The rescissions nonsense

The rescissions nonsense

“Save public media?” More nonsense.

Someone asked me if I knew why federal budgets keep increasing regardless of which party is in power. I replied it was because we never vote out someone who wants to spend more. Since attacking the albatross that is the federal debt is only addressed by taxing more and/or spending less, politicians will do neither. Taxing more may get them booted from office while spending less never resonates with the electorate writ large. In fact, in Washington spending less even if spending more is unpopular. Huh? Consider the times when there were proposals to grow overall spending but at a slower pace. That is, spending will increase but at a decreasing rate. Mathematicians call that a negative second derivative. So instead of spending growing by five percent, if there is a proposal to increase spending by less, say 2 percent, then the cry will be that you are cutting the budget and inducing harm to those who will get less – or not as much. 

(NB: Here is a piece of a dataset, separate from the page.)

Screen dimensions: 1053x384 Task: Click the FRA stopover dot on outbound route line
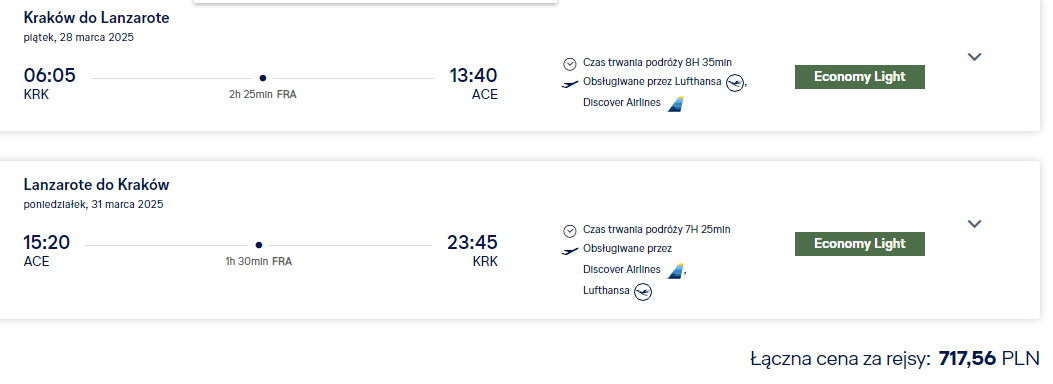(263, 79)
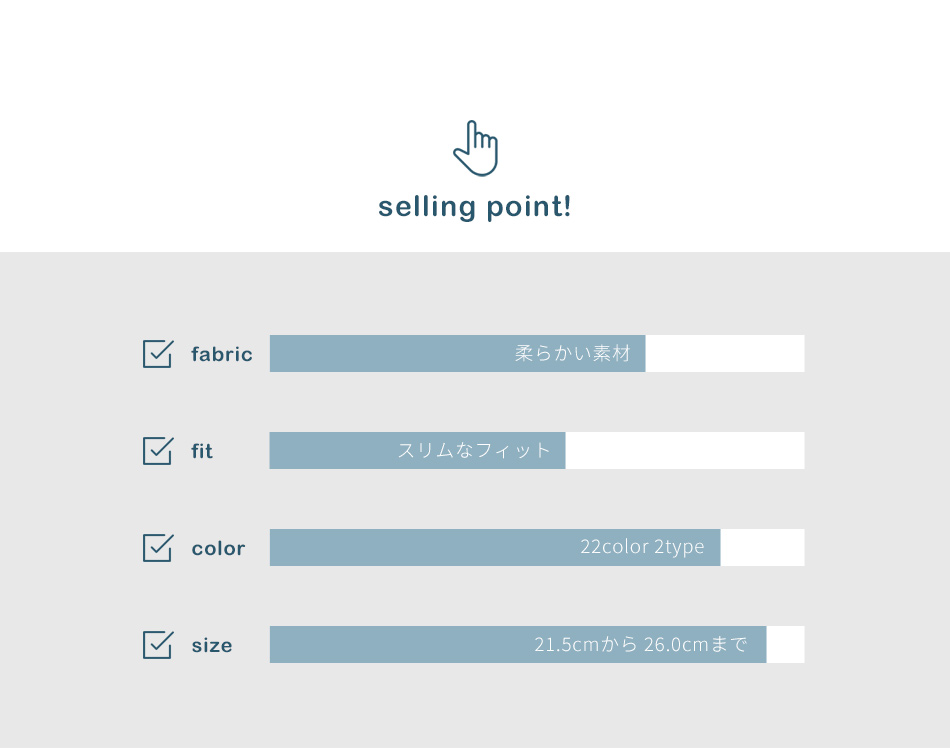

Legislators know this and if they do propose cuts, it will be in programs that affect relatively few of their constituents. Have you ever wondered by nationally congress polls among the least liked institutions in the country yet the re-election rate is usually 95 – 98 percent? One of the few times that the rate dipped below 90 percent was in 2010, Obama’s midterm election which was 85 percent and the democrats lost  52 seats. I would not be entirely shocked if the re-election rate in 2026 showed significant losses for the republicans if Trump’s tariffs remain in place.

A perfect example of the games the congress plays in which there is a lot of huffing and puffing, posturing, pontificating and bloviating while accomplishing very little in in today’s rescissions packages. A rescissions package is one where the congress cancels spending that has been previously approved. In that this is strictly budgetary it needs to be approved only by a simple majority vote in both houses. The first bill to be considered rolls back $9.4 billion in spending previously authorized to fund USAID, NPR and PBS. You may recall that the funding for all three was among the early DOGE targets so I won’t go into details here. The left is howling “Savd public media.” What nonsense. NPR gets only one percent of its budget from the feds while PBS gets 13 percent. So this is what all the shouting is about? From all of the whining about Trump and the congress destroying public media, NPR and PBS will do just fine without the few pennies they get from the federal government.

In a $7 trillion budget, the rescissions package is a mere rounding error. But hey, it gives the MAGA crowd something to cheer about and gives the impression however false that the republicans are doing something meaningful. Make that some republicans because some will oppose even these cursory “cuts”. Don Bacon in the house and Susan Collins in the senate oppose some USAID cuts and will oppose the bill. However, both know that regardless of their stance, there will be little likelihood of this particular bill having any impact on their congressional tenure.

Even the Committee for a Responsible Federal Budget – which should know better – issued the following statement

“Enacting a rescissions package is a first step toward the major deficit reduction this country needs. We are borrowing nearly $2 trillion annually, on pace to hit record debt within a few years, and the House passed a bill to make the debt $3 trillion worse. Nonetheless, every bit of savings helps.”

Way to go guys! If the committee actually believes this, then the situation is truly hopeless. Instead of urging the congress to take meaningful steps towards addressing the debt by tackling entitlements, this statement basically tells them to keep putting on a show rather than doing something that makes a difference.